The oldest colors in the geological record have been discovered. At 1.1 billion-years-old, the bright pink pigments extracted from marine black shales of the Taoudeni Basin in Mauritania, West Africa, are actually molecular fossils of chlorophyll that were produced by ancient photosynthetic organisms - cyanobacteria.

The fossils range from blood red to deep purple in their concentrated form, and bright pink when diluted and are more than half a billion years older than previous pigment discoveries. The rocks deep beneath the Sahara desert in Africa, remnants of an ancient ocean that has long since vanished, were rocks to powder (yes, you read that right, but nature has a lot more) before extracting and analyzing molecules of ancient organisms from them.

 The emergence of large, active organisms was likely to have been restrained by a limited supply of larger food particles, such as algae. Algae, although still microscopic, are a thousand times larger in volume than cyanobacteria, and are a much richer food source..

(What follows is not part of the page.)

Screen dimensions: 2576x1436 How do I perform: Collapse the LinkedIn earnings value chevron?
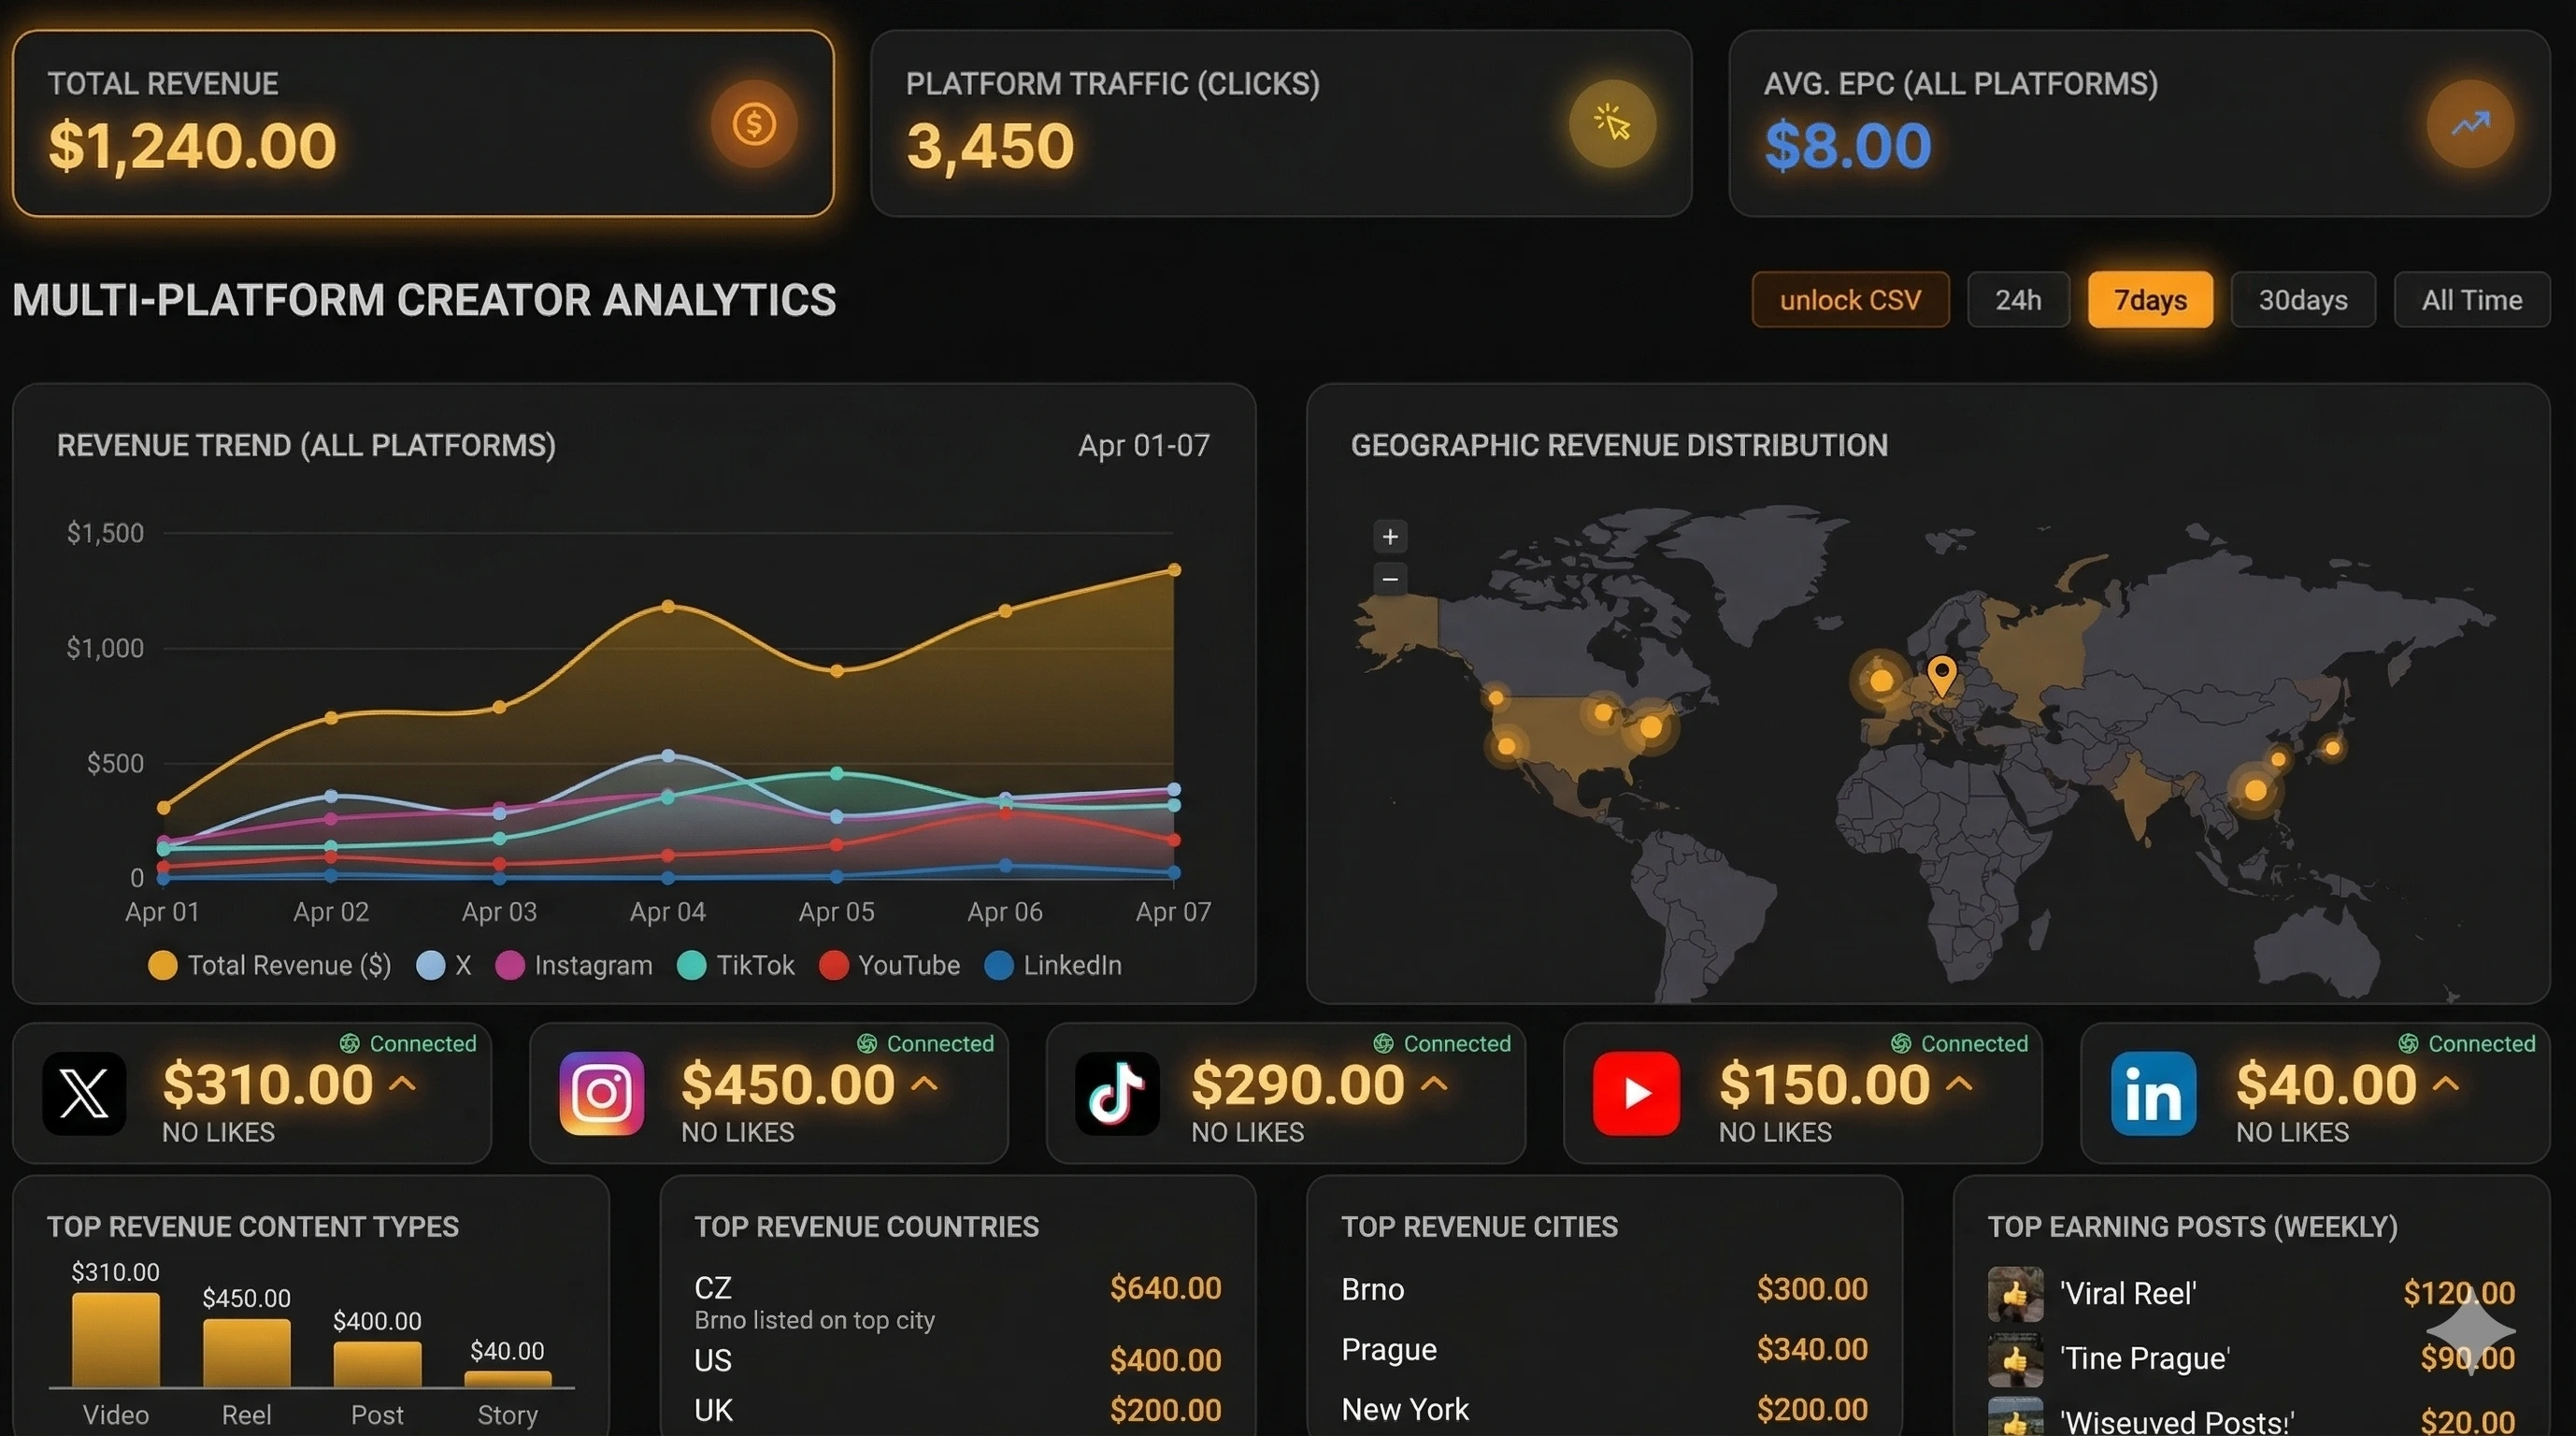[x=2445, y=1083]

"The precise analysis of the ancient pigments confirmed that tiny cyanobacteria dominated the base of the food chain in the oceans a billion years ago, which helps to explain why animals did not exist at the time," said Dr Nur Gueneli from Australian National University in a statement.

The cyanobacterial oceans started to vanish about 650 million years ago, when algae began to rapidly spread to provide the burst of energy needed for the evolution of complex ecosystems, where large animals, including humans, could thrive on Earth.